The WBIs of the M–B and the B–B bonds, total WBIs of M and B atoms and the NBO charges for M and B atoms are also listed in Table 1. The Wiberg bond order analyses are consistent with the feature of the geometries. For example, the WBI_B–B = 0.57–0.78 are about half of WBI_B–B = 1.15 computed for D_2d B₂H₄ at the same level, which indicates the strength of the B–B single bond is weak in our systems. The total WBI_B = 3.30–3.64 is close to 4, which implies that the B atoms follow the octet rule in bonding nature. The WBI_M–B = 0.74–1.01 and total WBI_M = 4.97–6.16 indicate that the M atom interacts strongly with the B atom and the boron ring.

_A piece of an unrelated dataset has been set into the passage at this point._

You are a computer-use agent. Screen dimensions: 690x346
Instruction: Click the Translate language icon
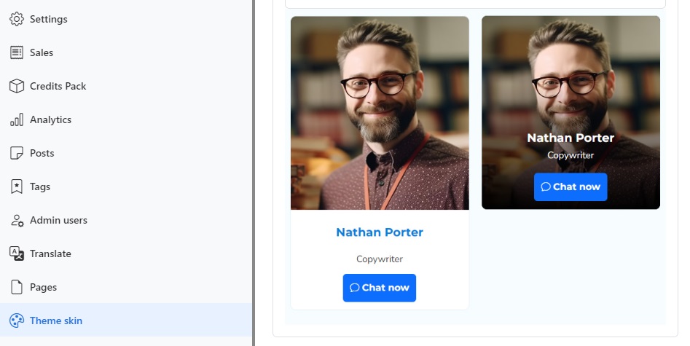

As can be seen from Table 1, the M atoms serve as negatively charged centers while the signs of the (average) charges on B atoms are positive. H atoms in all clusters carry negligible charges are not shown in Table 1. The interesting charge distribution that seems contradictory to the electronegativity indicates that not only does M atom donate electrons to boron atoms, but also the boron atoms donate electrons back to the M atom, which is important for these clusters to achieve stable structures.

3.3 Stability

The total energy differences ΔE(M,n) = E(D_6h M©B_nH_n^2−/−) − E(C_6v MB_nH_n^0/+), where M = Cr and Mn, n = 6 and 7, are tabulated in Table 3. It is obvious that D_6h M©B_nH_n^2−/− is more stable than C_6v MB_nH_n^0/+ at the three different computation levels except for Cr©B₆H₆²⁻ due to electrostatic repulsion. However, concerning the thermodynamic stability of D_6h Li₂Cr©B₆H₆, the energy change of the following process CrB₆H₆ (C_6v ¹A₁) + 2Li → Li₂Cr©B₆H₆^−/0/+ (D_6h ¹A_1g) was calculated. With zero-point correction included, we find that the reaction is highly exothermic (ΔE = −4.33 eV), indicating that the desired product is favored thermodynamically.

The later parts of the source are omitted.